Problem to work on | In the Trinity Catholic High School text below, reproduce word for word the part that opens with the words containing "The school was" and closes with "to international students.".

Text shown |

──────────

Location
- 575 Washington Street Newton, (Middlesex County), Massachusetts 02458 United States 42°21′18″N 71°11′52″W﻿ / ﻿42.35500°N 71.19778°W

Information
- Type: Private, Coeducational
- Motto: Where Our Tradition Meets Tomorrow
- Religious affiliation: Roman Catholic
- Established: 1894
- Closed: 2012
- President: John Sassani
- Principal: Scott Kmack
- Grades: 9–12
- Student to teacher ratio: 14:1
- Campus type: Suburban
- Colors: Navy Blue, Columbia Blue and Grey
- Athletics conference: Catholic Central League Small
- Sports: Football, Cheerleading, Volleyball, Golf, Soccer, Basketball, Baseball, Softball
- Mascot: Falcons
- Accreditation: New England Association of Schools and Colleges
- Tuition: $8,550
- Dean of academics: Jeff Becker
- Dean of students: Craig Genualdo
- Admissions director: Carrie Kotecki
- Athletic director: Craig Genualdo
- Guidance couselor/campus ministry: Melanie Piendak
- International student coordinator: Naomi Kim
- Website: trinitycatholic.com

= Trinity Catholic High School (Massachusetts) =

Trinity Catholic High School was a Roman Catholic high school in Newton, Massachusetts. It was located in the Roman Catholic Archdiocese of Boston.
The school was a co-educational and college preparatory school founded in 1894. The school shut down in 2012, at which point the building that housed its functions was taken over by Cambridge Education Group and established as CATS Academy, a private non-religious school, catering mostly to international students.

== Advisory program ==
The advisory program provided daily contact with a faculty member who offered academic advisement, college preparation tools, and formation for life choices.

==115th anniversary celebration==
In October 2009, the school celebrated its 115th anniversary with a fundraising event that highlighted the school's history, accomplishments, and current and former students. All of the proceeds went to the funding of scholarships for future students. The event featured many prominent community guests including the former mayor of Newton, David Cohen, the Newton Community Chorus, and the current Boston College head hockey coach, Jerry York, who gave a speech. Other speakers included current students and faculty.

──────────

Stored data |

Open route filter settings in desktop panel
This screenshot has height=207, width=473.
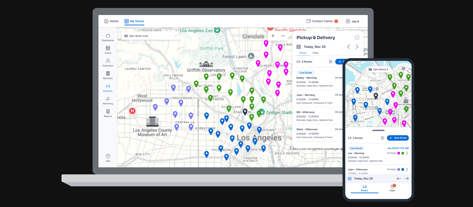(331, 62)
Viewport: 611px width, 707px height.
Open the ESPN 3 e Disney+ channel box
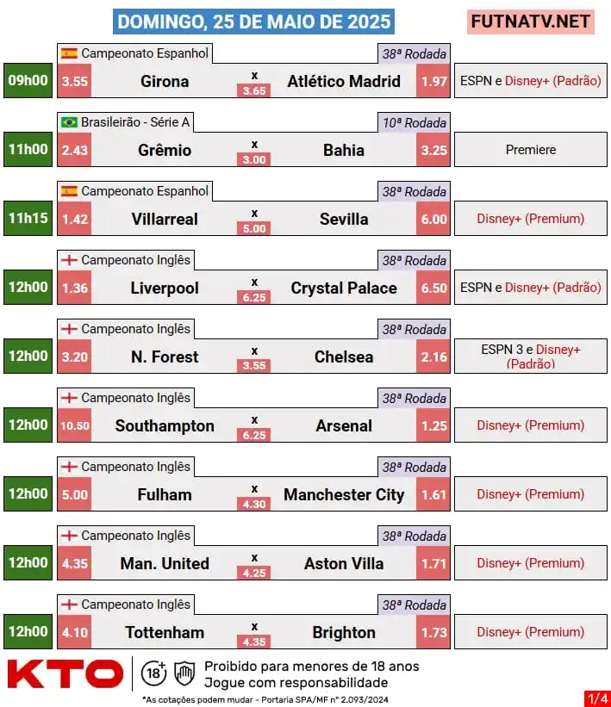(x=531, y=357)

──────────

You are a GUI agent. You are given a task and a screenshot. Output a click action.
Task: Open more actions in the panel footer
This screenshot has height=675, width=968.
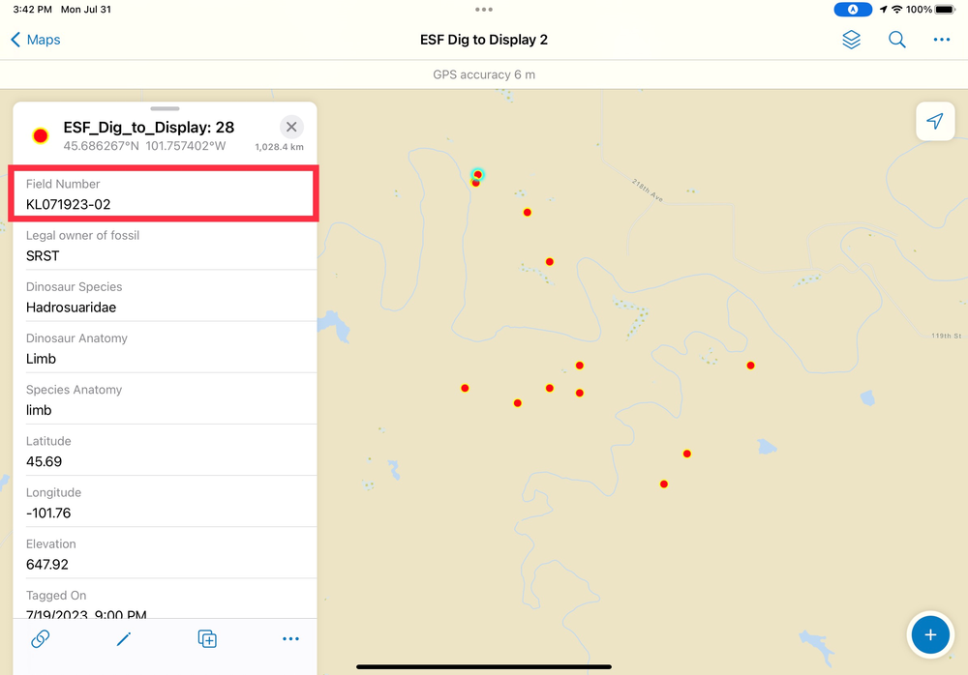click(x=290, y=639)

──────────

Exercise solution |
The school was a co-educational and college preparatory school founded in 1894. The school shut down in 2012, at which point the building that housed its functions was taken over by Cambridge Education Group and established as CATS Academy, a private non-religious school, catering mostly to international students.